Donor lung ventilation and inflation during the
warm ischemia could attenuate
ischemia-reperfusion injury (IRI) after
lung transplantation.
Hydrogen sulfide (H2S), as a kind of protective gas, has demonstrated the antilung IRI effect. This study is aimed at observing the different methods of administering H2S in the setting of
warm ischemia, ventilation, and inflation on the lung graft from a rat non-heart-beating donor. After 1 h of
cardiac arrest, donor lungs in situ were inflated with 80 ppm H2S (FS group), ventilated with 80 ppm H2S (VS group), or deflated (control group) for 2 h. Then, the
lung transplantation was performed after 3 h cold ischemia.

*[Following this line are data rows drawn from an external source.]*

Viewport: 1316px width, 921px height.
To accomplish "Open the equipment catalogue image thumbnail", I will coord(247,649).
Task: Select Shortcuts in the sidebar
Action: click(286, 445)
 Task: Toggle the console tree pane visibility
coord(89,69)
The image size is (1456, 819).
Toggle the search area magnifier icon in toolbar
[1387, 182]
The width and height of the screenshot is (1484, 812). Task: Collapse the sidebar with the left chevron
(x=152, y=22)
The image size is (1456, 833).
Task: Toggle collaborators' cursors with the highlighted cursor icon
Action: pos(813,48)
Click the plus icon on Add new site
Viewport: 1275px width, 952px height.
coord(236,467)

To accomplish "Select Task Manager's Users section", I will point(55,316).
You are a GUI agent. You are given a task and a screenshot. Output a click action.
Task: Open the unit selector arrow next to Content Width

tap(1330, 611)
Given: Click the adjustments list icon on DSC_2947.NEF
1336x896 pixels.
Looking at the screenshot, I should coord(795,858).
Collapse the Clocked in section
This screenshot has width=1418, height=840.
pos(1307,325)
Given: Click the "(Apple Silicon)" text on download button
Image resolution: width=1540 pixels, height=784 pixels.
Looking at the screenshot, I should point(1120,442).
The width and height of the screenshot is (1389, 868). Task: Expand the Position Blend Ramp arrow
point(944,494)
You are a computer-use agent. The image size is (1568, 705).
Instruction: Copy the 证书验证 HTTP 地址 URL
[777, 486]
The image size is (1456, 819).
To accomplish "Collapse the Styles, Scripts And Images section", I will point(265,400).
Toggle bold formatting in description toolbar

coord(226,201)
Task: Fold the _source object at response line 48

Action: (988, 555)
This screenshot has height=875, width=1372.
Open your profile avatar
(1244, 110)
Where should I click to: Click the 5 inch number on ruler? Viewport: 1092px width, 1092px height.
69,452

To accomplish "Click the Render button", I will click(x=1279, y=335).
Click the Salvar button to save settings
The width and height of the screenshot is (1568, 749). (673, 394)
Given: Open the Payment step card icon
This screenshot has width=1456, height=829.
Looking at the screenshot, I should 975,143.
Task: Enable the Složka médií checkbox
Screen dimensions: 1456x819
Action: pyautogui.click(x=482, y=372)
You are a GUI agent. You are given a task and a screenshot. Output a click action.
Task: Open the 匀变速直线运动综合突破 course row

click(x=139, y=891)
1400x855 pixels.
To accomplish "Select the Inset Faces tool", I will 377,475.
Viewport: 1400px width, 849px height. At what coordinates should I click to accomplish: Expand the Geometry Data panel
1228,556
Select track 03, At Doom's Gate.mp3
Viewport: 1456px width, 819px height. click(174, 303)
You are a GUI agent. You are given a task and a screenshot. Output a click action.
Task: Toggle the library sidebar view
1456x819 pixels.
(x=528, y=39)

The rats without
ischemia and reperfusion were in the
sham group.
Pulmonary surfactant in the bronchoalveolar lavage fluid was measured in donor lung. The inflammatory response, cell apoptosis, and lung graft function were assessed at 3 h after reperfusion. The
lung injury was exacerbated in the control group, which was attenuated significantly after the H2S treatment. Compared with the FS group, the
pulmonary surfactant in the donor was deteriorated, the lung oxygenation function was decreased, and the inflammatory response and cell apoptosis were increased in the graft in the VS group (P < 0.05). In conclusion, H2S inflation during the
warm ischemia phase improved the function of lung graft via regulating
pulmonary surfactant stability and decreased the lung graft IRI via decreasing the inflammatory response and cell apoptosis.